__Instrucción__
Reescribe todo lo que va desde "Algunos dicen que" hasta "no tenga problemas." en el fragmento sobre el edicto de Milán, sustituyendo "rescripto" por "decreto".

__Fragmento del documento__
________________________
Sea como fuere, Constantino favorecerá a la Iglesia,
a partir de este momento, de una manera excepcional. En febrero del 313,
ya único emperador de Occidente, se encuentra en Milán con
su colega oriental, Licinio. Allí discuten sobre el futuro del Imperio.
Algunos dicen que allí nació el “edicto de Milán” o
edicto de tolerancia, según el cual los cristianos podrían
profesar libremente su fe. No tenemos este documento, entre otras razones
porque esa tolerancia ya era efectiva en Occidente —no olvidemos la benevolencia
mostrada por Constancio Cloro hacia los cristianos, a los que verdaderamente
estimaba—; pero sí sabemos que Licinio, ya de vuelta a Oriente, derrota
en pocos meses a Maximino Daia y, al poco tiempo, emana un rescripto —nos
queda noticia del enviado al prefecto de Bitinia— donde confirma la tolerancia
religiosa concedida por Galerio; se pone fin a la persecución en Oriente.
Y esto lo hace en su nombre y en nombre de Constantino23. Es un edicto de
tolerancia, es decir, se da libertad de culto a los cristianos; se permite
ser cristiano, no se obliga a serlo. La finalidad, seguramente, es que el
Estado esté seguro, que no tenga problemas.
________________________
__Datos extraídos__
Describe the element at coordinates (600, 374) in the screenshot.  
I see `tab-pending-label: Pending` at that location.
________________________
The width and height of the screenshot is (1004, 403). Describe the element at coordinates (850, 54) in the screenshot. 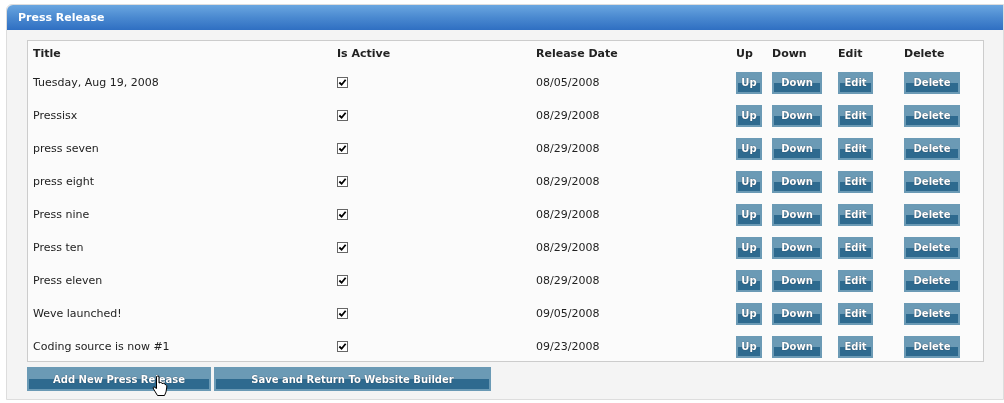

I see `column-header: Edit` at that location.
________________________
__Respuesta__
Algunos dicen que allí nació el “edicto de Milán” o
edicto de tolerancia, según el cual los cristianos podrían
profesar libremente su fe. No tenemos este documento, entre otras razones
porque esa tolerancia ya era efectiva en Occidente —no olvidemos la benevolencia
mostrada por Constancio Cloro hacia los cristianos, a los que verdaderamente
estimaba—; pero sí sabemos que Licinio, ya de vuelta a Oriente, derrota
en pocos meses a Maximino Daia y, al poco tiempo, emana un decreto —nos
queda noticia del enviado al prefecto de Bitinia— donde confirma la tolerancia
religiosa concedida por Galerio; se pone fin a la persecución en Oriente.
Y esto lo hace en su nombre y en nombre de Constantino23. Es un edicto de
tolerancia, es decir, se da libertad de culto a los cristianos; se permite
ser cristiano, no se obliga a serlo. La finalidad, seguramente, es que el
Estado esté seguro, que no tenga problemas.